Mr Nasser said he saw a decline in spare capacity due to a sharp drop in investments over the past seven years.

"Today there is only three [million] to four million barrels and it is declining fast," he said.

"If the airline industry opens up, the shortage in the airline industry is close to three million barrels today, if that picks up, it will eat the spare capacity that is available."

Global airlines expect losses in 2022 to drop to $11.6 billion after registering a $51.8bn loss in 2021 as aviation makes an uneven recovery from the coronavirus pandemic, industry body the International Air Transport Association said at its annual general meeting in Boston this month.

Oil and gas will continue to be a part of the energy mix for decades to come
Amin Nasser, president and chief executive of Saudi Aramco

"We need to maintain investments in existing resources," Mr Nasser said.

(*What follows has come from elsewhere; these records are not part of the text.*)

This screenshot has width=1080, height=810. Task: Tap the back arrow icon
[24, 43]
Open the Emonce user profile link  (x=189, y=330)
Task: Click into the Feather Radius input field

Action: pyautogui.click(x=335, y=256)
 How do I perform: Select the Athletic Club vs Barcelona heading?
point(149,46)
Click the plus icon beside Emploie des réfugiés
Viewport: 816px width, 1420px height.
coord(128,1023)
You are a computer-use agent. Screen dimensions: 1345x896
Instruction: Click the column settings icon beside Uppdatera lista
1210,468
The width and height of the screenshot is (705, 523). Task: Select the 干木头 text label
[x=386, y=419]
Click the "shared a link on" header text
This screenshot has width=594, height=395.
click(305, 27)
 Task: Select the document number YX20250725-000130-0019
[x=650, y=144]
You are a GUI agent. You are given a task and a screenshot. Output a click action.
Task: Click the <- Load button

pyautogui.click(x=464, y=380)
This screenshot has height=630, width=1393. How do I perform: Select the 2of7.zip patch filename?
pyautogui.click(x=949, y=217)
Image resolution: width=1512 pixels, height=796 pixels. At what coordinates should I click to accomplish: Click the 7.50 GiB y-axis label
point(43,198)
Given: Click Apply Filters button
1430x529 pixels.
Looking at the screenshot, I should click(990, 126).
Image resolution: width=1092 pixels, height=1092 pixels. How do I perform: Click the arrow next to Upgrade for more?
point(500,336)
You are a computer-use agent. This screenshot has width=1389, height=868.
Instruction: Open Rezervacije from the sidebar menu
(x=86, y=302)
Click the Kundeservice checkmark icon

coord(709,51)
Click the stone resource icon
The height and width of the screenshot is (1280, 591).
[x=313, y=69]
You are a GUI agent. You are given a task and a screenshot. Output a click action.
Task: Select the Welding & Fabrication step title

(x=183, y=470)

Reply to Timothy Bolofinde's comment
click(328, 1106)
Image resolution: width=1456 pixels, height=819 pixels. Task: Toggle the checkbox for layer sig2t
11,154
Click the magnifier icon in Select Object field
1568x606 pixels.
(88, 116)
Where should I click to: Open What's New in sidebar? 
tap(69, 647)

"Oil and gas will continue to be a part of the energy mix for decades to come and we need to invest in that."

Affordability, reliability and global energy security is important or the world risks an economic crisis, he said.

"Investments in technology will help reduce the costs of carbon capture and sequestration," Mr Nasser said, adding that Saudi Aramco was investing in blue hydrogen and green hydrogen projects.

Asked what he expects from the Cop26 meeting, Mr Nasser said there was a need for an orderly transition and a holistic view of energy security otherwise the world risked an economic crisis.

"We need policies that are inclusive, not divisive," he said.

Patrick Pouyanne, chief executive of TotalEnergies, said excluding oil and gas was not the correct answer to an energy transition, because a lack of investment in hydrocarbons could in itself create a crisis.

He said the recent jump in gas prices was due to a "strong rebound" in post-Covid demand and that prices could stabilise "after winter time".